Tuesday, November 29, 2022

Really, Bob, Must You?

Before moving on to Lecture 2, a couple more points from Lecture 1 (of Understanding and Being, which consists of a series of recorded lectures on Lonergan’s magnum opus, Insight). 

Toward the end, he makes a somewhat passing comment about how no one has ever seen a “must.” Rather, it is something that can only be understood. Once you think about it it’s obvious, and yet, full of implications. 

For example (these are my thoughtlets, not Lonergan’s), we all must die, but my dog is right now sunning herself in the backyard, happily oblivious to any existential or ontological musticism. 

More generally, her life is entirely free of any musts, even conditional musts, for example, I must feed her, she mustn’t bark at the new neighbors, and the poop isn’t going to pick up itself. 

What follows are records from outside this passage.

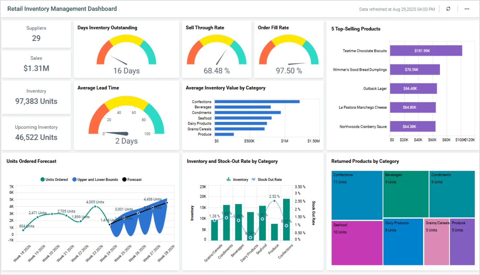Click the pink Grains/Cereals treemap tile

437,242
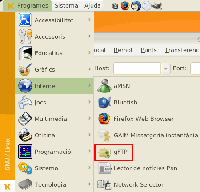Click into the Host text field

137,68
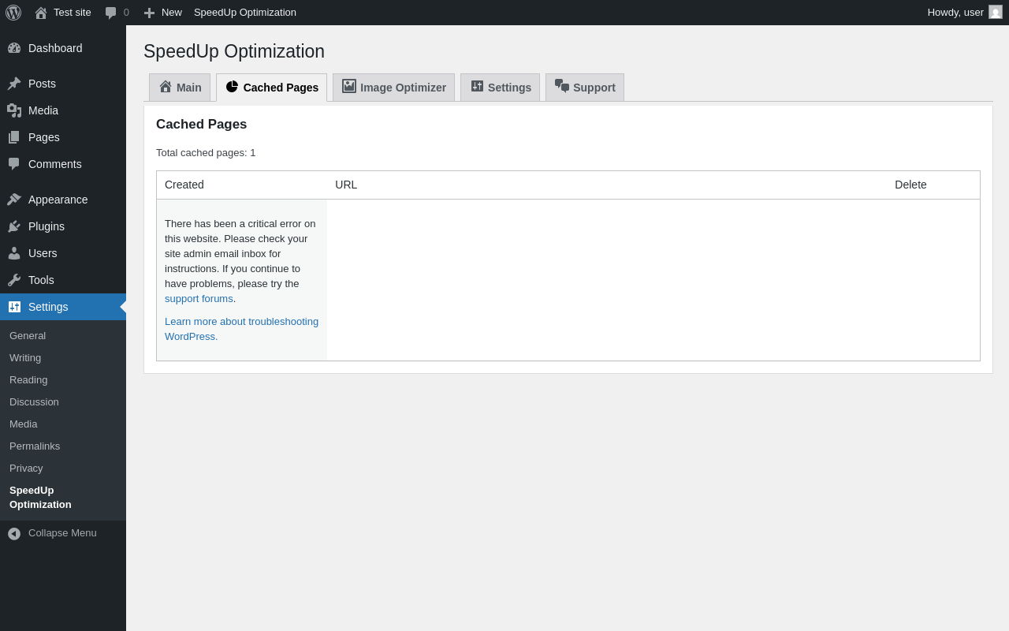This screenshot has width=1009, height=631.
Task: Open the Support tab
Action: 585,88
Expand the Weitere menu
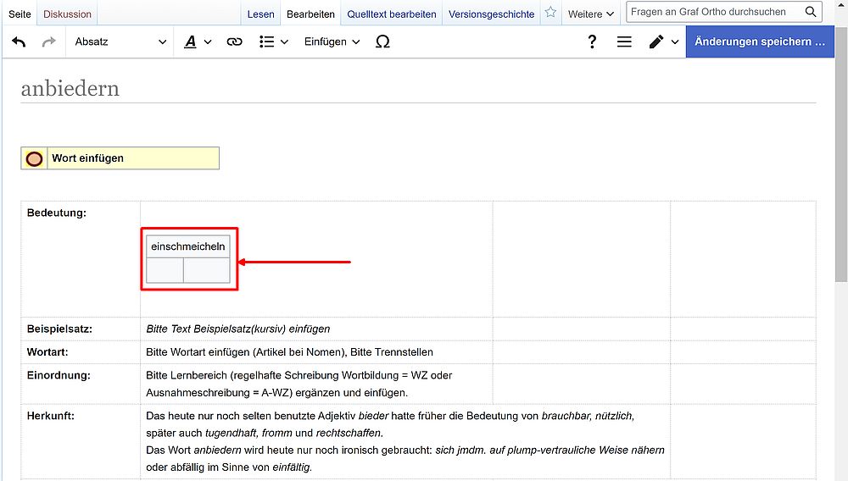Viewport: 848px width, 481px height. [x=590, y=14]
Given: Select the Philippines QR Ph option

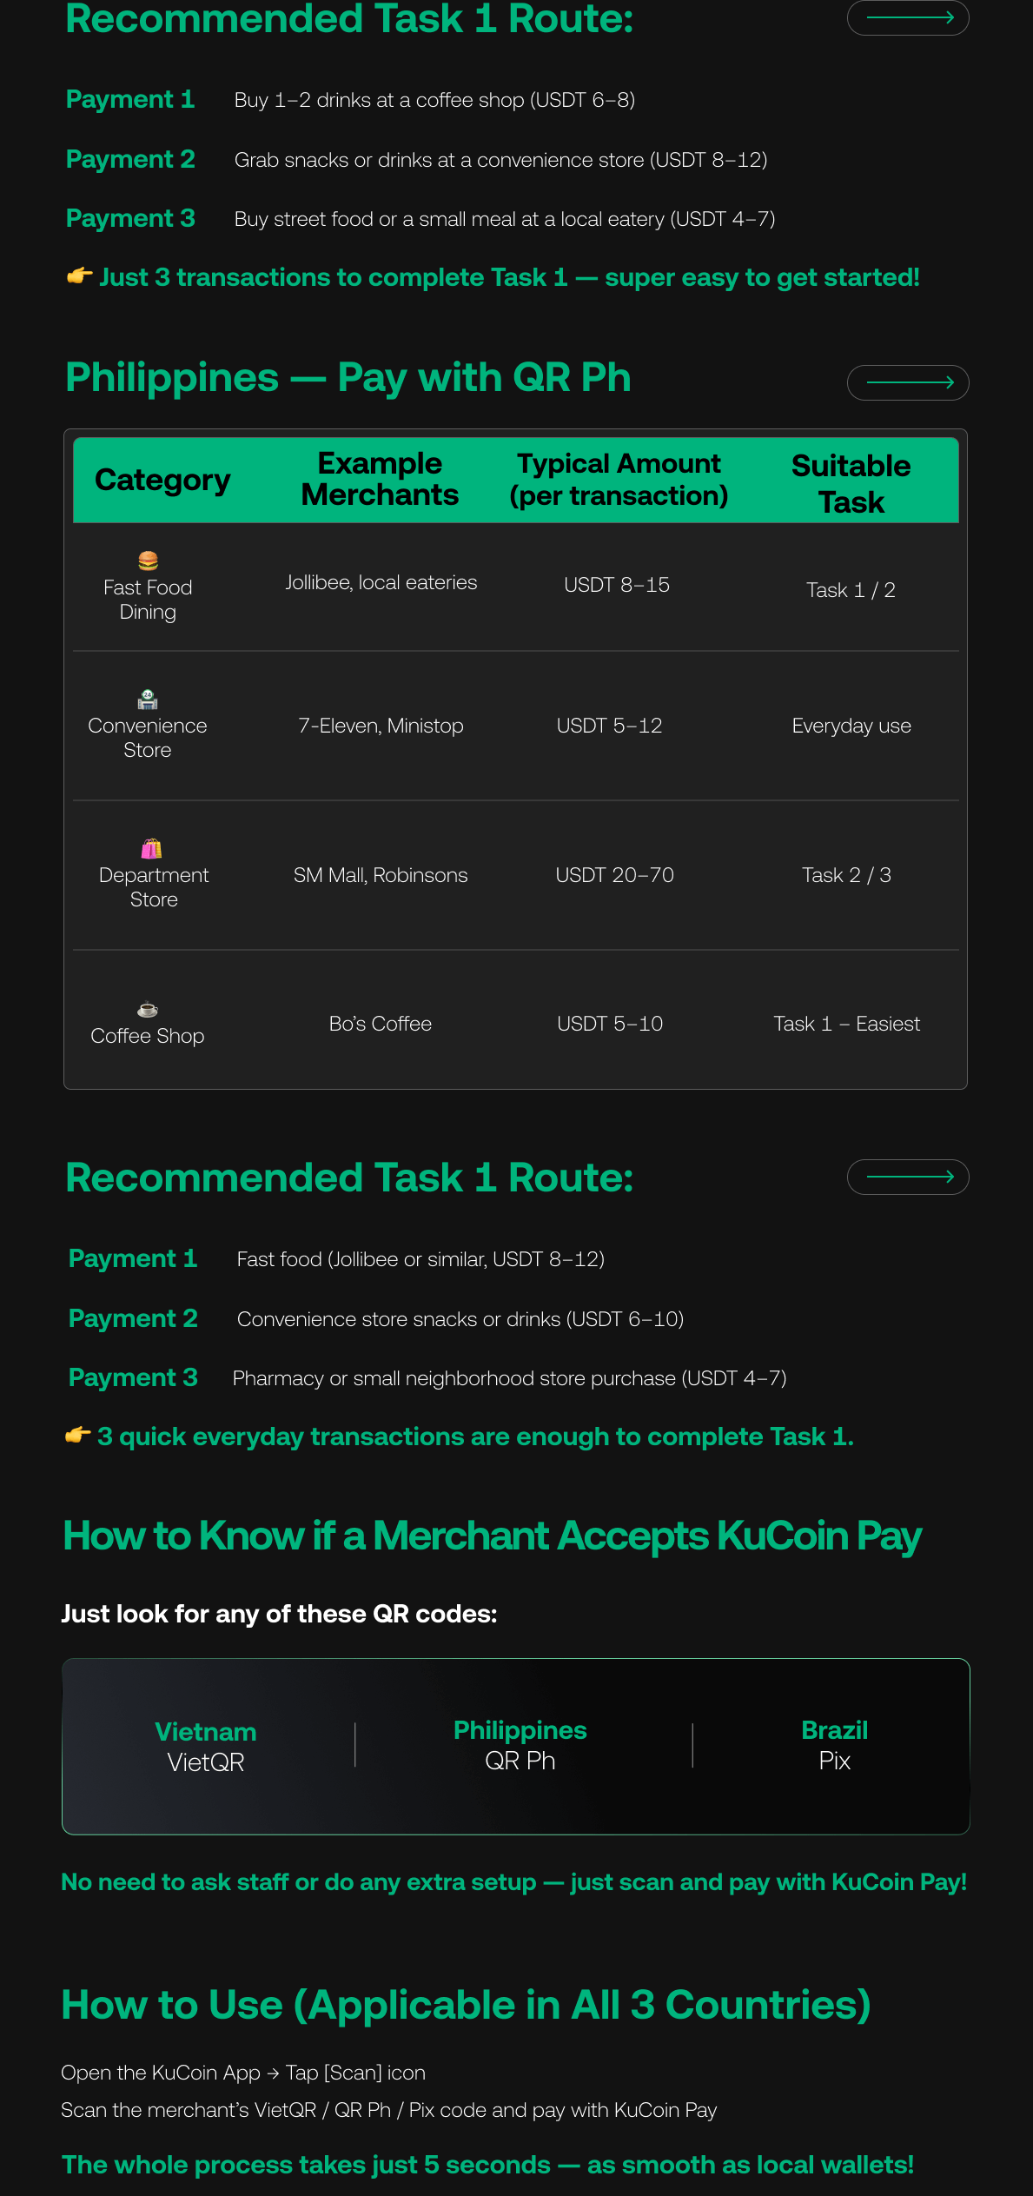Looking at the screenshot, I should [x=520, y=1745].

Mathematics is really a binary language of must be or can’t be -- or at least it was back in my day, before progressive educators got hold of it. Must be nice!

Nowadays, the mathematical must is transcended by a higher must. In this case, if Children of Color do poorly at math, then it must be due to racism. There is no other possible explanation. And if you don’t accept it, then you too must be racist. 

This turns out to be a convenient explanation, because like the must itself, no one has ever seen this racism. Rather, it can only be “understood.”

Then again, note how progressives do indeed employ the mathematical must in order to prove the existence of racism. For example, that’s a nice corporation you have there, and if there’s a statistical disparity between how many black employees you have and how many we think there should be, then you will be fined. And the fine will be expressed in an exact number. Unless, like google, you transfer an exact amount of cash to the Democrat party, then you get a pass.

I don’t want to get bogged down in the insultainment. Let’s just say that human beings have unique access to this world of must be, could be, and can’t be. But it’s more complicated than that, because most of what the left believes can’t be, and yet, there it is. What’s going on here? They must be mad!

Or is there a method to their madness? Must be both. 

One of the frustrating things about this day and age is that we have insight into them, but they have no insight into us. They never stop with their usual accusations, but these aren’t insights, rather, just libel.  

Now, what is indoctrination but the assimilation of a whole range of false insights about the world? Having once been a manchild of the left, I know this is true. None of those neo-Marixst insights actually saw into reality, so what was the appeal? Why did I believe it? 

Let us count the whys! Social status, unearned virtue, intellectual superiority, cheap omniscience, cultural pressure, fitting in, cash and other valuable prizes….

But in the end, a hollow universe. 

Enough! Lecture 2, entitled Elements of Understanding. By the way, the first was called Self-Appropriation and Insight, and thank God I appropriated myself from the left without even having to pay a cult deprogrammer. Which reminds me. There is only one amazon review for the book we’re discussing: 
[Lonergan’s] writing is esoteric, erudite and the stream of consciousness inundating. One has to read ever so slowly so that the text registers. Wonderful exercise in self-exorcism!!!
Ho! Turns out I didn’t have to employ that cult deprogrammer because I exorcised myself. Not without nonlocal assistance, of course, but that’s another Subject. At any rate, turns out the universe isn’t so hollow after all. It's just that inverse insight makes it appear that way.

Speaking of which, I see a note to myself in the margin: your cosmos is as large as that which interests you. This is a lesson I try to impart to lil’ Gagdad, being that I am interested in everything. Therefore, my cosmos literally can’t get any larger, and yet, it is always expanding. In other words, it cannot be contained, but the ceaseless attempt to do so is just about the last word in adult innerattainment. Must be fun!

It is. But why? It reminds me of that old joke by Steven Wright:


You know that state of being totally puzzled, only relieved by a sudden insight? I feel that way all the time. 

Only man can render himself puzzled, confused, open to surprise. Seems like most people put a premature end to this bewilderness adventure, when I don’t see any way out short of death. We all must die. But no one needs to stop wondering in the bewilderness and being fed from above with daily insights. But perhaps I’ve said too much. You must think I’m mad!